I was just rewatching a video about Shakespeare on youtube and the original dialect the plays were spoken in, compared to received pronunciation, which I found utterly fascinating a few years back. (I’m really rather ignorant about Shakespeare, other than the couple of plays we read by him in school). I ended up following another link from there and I suspect I’ll be all evening at watching them.
Do you think in a few hundred years time anyone will be espousing film scripts as the highlight of our own generation’s literature? Or maybe games?
I think it also brings to mind the suggestion made in the other thread about audio books, which I do think was such a great one. I used to love audio books back when I could parse them properly. They’re wonderfully immersive and bring the story to life in different ways than reading them.
You know, you’re the first person to actually mention authors that I love.
I love Terry Pratchett. His Discworld books appear to be just silly comic-fantasy at first glance, but they’re clever in their humour, and he explores issues, such as the nature of war, technological progress, religion, racism, sexism, power, society itself . I enjoy his characters.
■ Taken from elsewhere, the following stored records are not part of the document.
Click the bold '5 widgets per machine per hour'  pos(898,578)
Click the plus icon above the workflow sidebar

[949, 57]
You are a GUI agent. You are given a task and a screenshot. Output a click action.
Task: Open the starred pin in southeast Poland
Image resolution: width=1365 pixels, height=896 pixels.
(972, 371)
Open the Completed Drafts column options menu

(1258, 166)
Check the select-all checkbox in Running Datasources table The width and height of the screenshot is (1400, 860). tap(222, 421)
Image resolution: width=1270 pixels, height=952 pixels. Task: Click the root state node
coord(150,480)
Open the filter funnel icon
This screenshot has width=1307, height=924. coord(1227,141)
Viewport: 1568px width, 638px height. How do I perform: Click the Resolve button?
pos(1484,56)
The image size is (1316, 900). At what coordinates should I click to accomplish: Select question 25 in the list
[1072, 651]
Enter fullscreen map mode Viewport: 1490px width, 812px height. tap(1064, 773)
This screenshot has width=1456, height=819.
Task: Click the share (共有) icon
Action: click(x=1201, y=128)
I especially love Tiffany Aching, for all that those are his young adult books, she’s one of my favourite characters in any book series.
I enjoy Diana Wynne Jones. (And I’ve just discovered there are actually sequels to Howl’s Moving Castle so I might seek those out.)
I actually enjoy reading a lot of young adult fiction. Even the stuff that I’m well aware is of little literary merit. It’s fun, and I love having these glimpses into future worlds where the science doesn’t get too heavy and I can enjoy the story.
I like science fiction that explores the social sciences, as opposed to the hard-tech stuff. I love Ursula Le Guin, her short story collection, The Birthday of the World. It’s a wonderful exploration of sexuality and gender. I was somewhat disappointed in The Left Hand of Darkness, in so much as it had been blown up to be amazing, and I found it disappointing, but in ways that the stories in The Birthday of the World address. And even saying it was disappointing isn’t to say I thought it was bad. I preferred The Dispossessed, which again is how I like my sci-fi, an exploration of possibilities in the future and I enjoyed seeing a working anarchy. I liked the premise of The Lathe of Heaven. Does Ursula Le Guin count as literature? I also love that she embraces the fantasy/sci-fi label.
I do tend to prefer short stories and single books over huge long epics with 10 books and no end in sight.
I enjoyed Lev Grossman’s The Magicians Trilogy (which I only read so I could discuss it with a friend). I hated the main character, and certain other aspects, but I think it’s a fascinating deconstruction of the whole idea of the chosen one hero and one of the best examples of a character journey I’ve seen. (I still hate the main character but I can appreciate he went on that journey.) I’m not sure if it serves as as good a deconstruction of Narnia and Harry Potter as it tries to though.
I’d take The Hunger Games over Brave New World and 1984 any day. (Although it can sit next to Battle Royale since I’m not picking out of the two of those). I loved Katniss Everdeen as the sort of heroine we rarely see, and how the gender roles in the book were reversed.
As for quality of writing, I think Catherynne Valente’s writing is such beautiful and evocative poetry, and The Orphan’s Tales, is dreamlike in the way it slowly reveals the layers upon layers of stories.
In general, I prefer reading books with female main characters, or anything with some sort of queer content to it. I really dislike grimdark, stories in which lots of people die, chosen one heroes who girls fling themselves at, and epic sagas that go on for dozens of books.